* Exercise description *
Nothing goes in the answer except the line that contains "Data Deletion (40, 1444)" and the lines after it to the end of the material below, unchanged.

══ Given data ══

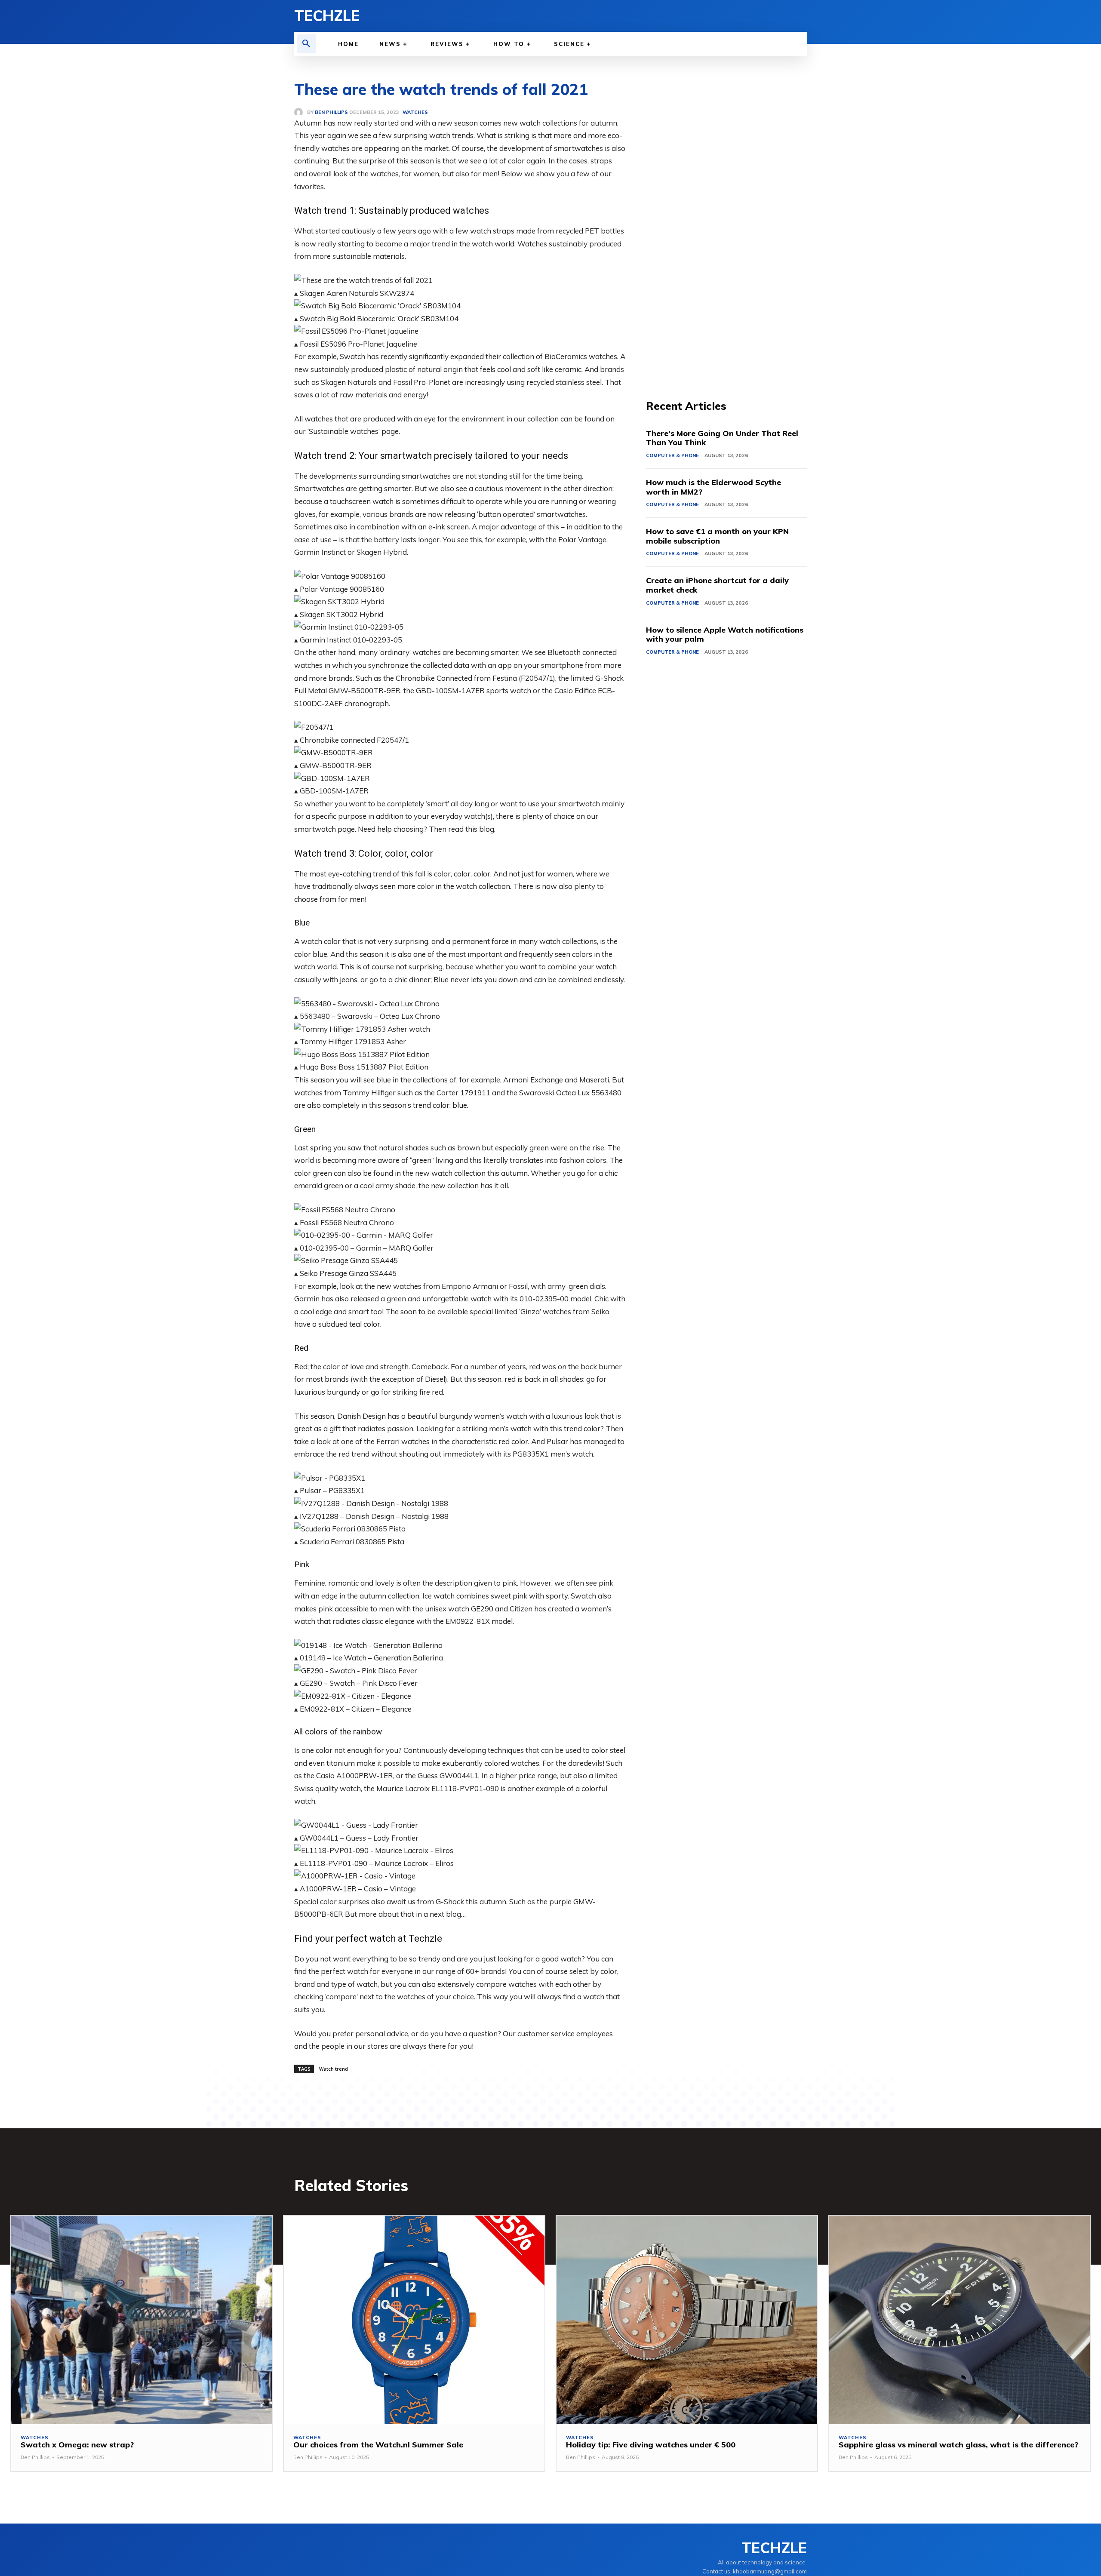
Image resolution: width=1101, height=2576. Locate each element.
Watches (35, 2437)
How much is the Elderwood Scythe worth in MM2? (713, 487)
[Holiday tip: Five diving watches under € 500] (687, 2320)
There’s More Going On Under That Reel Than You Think (722, 438)
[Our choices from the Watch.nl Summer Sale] (414, 2320)
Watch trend (333, 2069)
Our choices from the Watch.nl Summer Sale (378, 2445)
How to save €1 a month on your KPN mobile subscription (717, 536)
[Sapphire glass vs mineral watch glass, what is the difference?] (959, 2320)
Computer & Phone (672, 455)
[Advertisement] (726, 237)
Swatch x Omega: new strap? (77, 2445)
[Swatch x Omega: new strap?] (141, 2320)
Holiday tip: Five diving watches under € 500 (650, 2445)
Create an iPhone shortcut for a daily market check (717, 585)
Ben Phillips (35, 2457)
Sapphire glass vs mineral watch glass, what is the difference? (958, 2445)
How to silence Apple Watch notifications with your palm (724, 634)
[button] (306, 43)
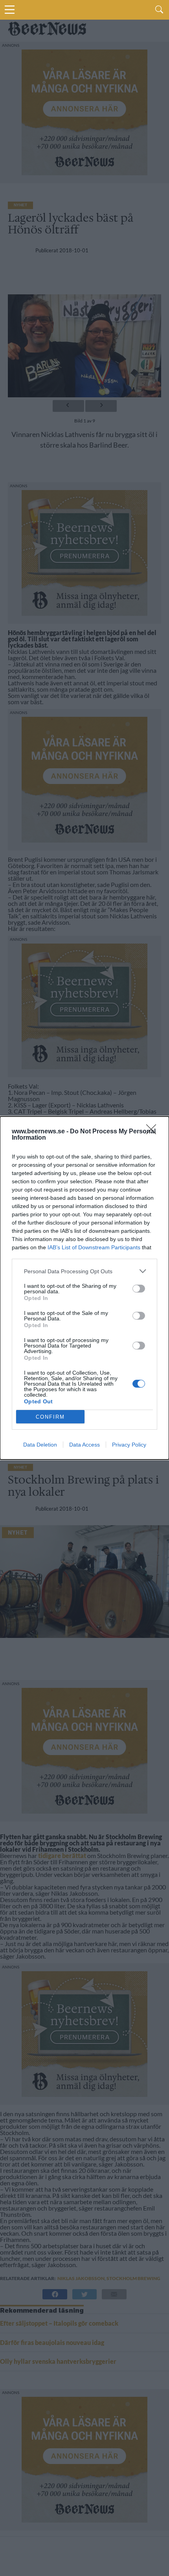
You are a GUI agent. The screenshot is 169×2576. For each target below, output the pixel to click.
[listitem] (84, 1271)
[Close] (153, 1131)
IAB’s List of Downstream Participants (94, 1247)
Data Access (84, 1444)
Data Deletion (40, 1444)
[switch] (138, 1289)
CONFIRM (50, 1417)
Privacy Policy (129, 1444)
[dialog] (84, 1288)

═══

* Finished exercise *
Data Deletion (40, 1444)
[switch] (138, 1289)
CONFIRM (50, 1417)
Privacy Policy (129, 1444)
[dialog] (84, 1288)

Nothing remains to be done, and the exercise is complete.